Concentric Circles

I found it interesting this past week the amount of publicity in the Apple community/blogosphere/Twitterverse that John Gruber’s stand against app store review prompts received. Gruber is one of a very select group of personalities that can bring an issue to the forefront of people’s minds simply by mentioning it on his site. Was anyone thinking about review prompts before Gruber brought the issue up? I know I’ve always thought they were annoying, but it never occurred to me they were a big enough issue to really focus on. However, Gruber decided they were an important issue and numerous other bloggers wrote response pieces and an entire dialogue was created out of sheer force of his will. That is tremendous power.

It makes me look around at this community and wonder if it’s a healthy place. The cliché is that it has become an “echo chamber” in which we all discuss the same issues and link to the same people and make the same comments. Yet, the reason that notion has become a cliché is I think it carries a lot of truth. There seems to be a comfort people have in following the crowd and getting outraged about the same things everyone else is getting outraged about. I sometimes see tweets from people and it almost seems like they are imitating how they think someone in the community should react to something, instead of actually thinking about the issue and having a genuine reaction.

But can we begin to move away from this “echo chamber”?

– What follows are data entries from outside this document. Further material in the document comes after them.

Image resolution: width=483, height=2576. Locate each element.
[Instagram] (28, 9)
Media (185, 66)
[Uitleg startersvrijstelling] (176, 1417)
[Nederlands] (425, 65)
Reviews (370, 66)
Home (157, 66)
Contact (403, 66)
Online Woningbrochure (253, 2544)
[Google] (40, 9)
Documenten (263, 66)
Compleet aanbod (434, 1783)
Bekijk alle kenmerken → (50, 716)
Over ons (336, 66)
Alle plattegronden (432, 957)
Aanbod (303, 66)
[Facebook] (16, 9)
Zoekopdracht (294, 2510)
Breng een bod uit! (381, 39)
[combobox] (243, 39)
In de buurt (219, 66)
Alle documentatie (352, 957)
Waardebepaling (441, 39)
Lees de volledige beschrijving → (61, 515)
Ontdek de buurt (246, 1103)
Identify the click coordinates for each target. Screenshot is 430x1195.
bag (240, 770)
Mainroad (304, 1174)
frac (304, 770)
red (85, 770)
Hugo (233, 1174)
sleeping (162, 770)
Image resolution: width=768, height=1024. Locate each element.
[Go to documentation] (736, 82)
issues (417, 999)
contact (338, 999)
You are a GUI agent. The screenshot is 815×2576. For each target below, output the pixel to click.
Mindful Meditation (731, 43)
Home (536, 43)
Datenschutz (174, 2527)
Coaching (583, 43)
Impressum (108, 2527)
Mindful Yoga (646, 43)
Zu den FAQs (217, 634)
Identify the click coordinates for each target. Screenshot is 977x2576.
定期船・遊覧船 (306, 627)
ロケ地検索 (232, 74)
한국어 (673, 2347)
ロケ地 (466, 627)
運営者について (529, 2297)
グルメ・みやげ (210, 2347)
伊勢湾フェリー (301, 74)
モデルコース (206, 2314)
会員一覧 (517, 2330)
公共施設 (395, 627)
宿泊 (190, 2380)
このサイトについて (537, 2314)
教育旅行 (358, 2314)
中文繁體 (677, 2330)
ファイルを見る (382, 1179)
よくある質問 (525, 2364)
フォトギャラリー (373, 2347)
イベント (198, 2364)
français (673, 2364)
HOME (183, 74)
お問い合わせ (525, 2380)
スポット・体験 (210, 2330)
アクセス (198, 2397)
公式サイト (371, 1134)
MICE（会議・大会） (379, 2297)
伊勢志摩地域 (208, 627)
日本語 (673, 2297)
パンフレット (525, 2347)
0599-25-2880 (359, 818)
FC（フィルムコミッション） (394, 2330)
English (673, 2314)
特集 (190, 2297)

I think we need more voices in the community that are varied and nuanced and won’t simply be regurgitating the issues that more established figures in the community think are important. The problem is many are hesitant to write posts that go against the grain or that might offend one of their internet heroes. Of the ones that actually are brave enough to push the boundaries, they usually have no where near the audience as the big guns and no way to disseminate their views to the community as a whole. Thus, we are left with the same voices yelling back and forth, and while these voices are intelligent and astute, I think they may have become a bit stale over the years and too comfortable in their established talking points.

However, the ultimate solution to this problem might simply be time.

If you see the Apple community as a series of concentric circles, the established voices reside in the center, with the less popular voices slowly emanating out into the larger and larger circles. I’m currently at the circle farthest from the center. My circle is extremely large, but jammed with thousands of other bloggers and tweeters and podcasters, all trying to get a word in edge wise. We throw our voices out towards the center and hope people in the inner circles notice us, but usually we get lost in the shuffle. However, the voices in the inner circles boom out from the center and permeate to all the other larger circles.

Taking this metaphor further (maybe too far), I see those large, outer circles as exerting a tremendous amount of pressure on the inner circles. While individual voices have little power, the concentrated force of thousands of voices will eventually push into the inner circles. In time, those at the center will give into the pressure and be pushed down into the void. That’s how any community works, a slow, but constant rippling of the circles inwards. The voices of today replaced by the voices of tomorrow. Thus, right now we may feel like we are treading water with the same people and issues and viewpoints, but it will change, eventually.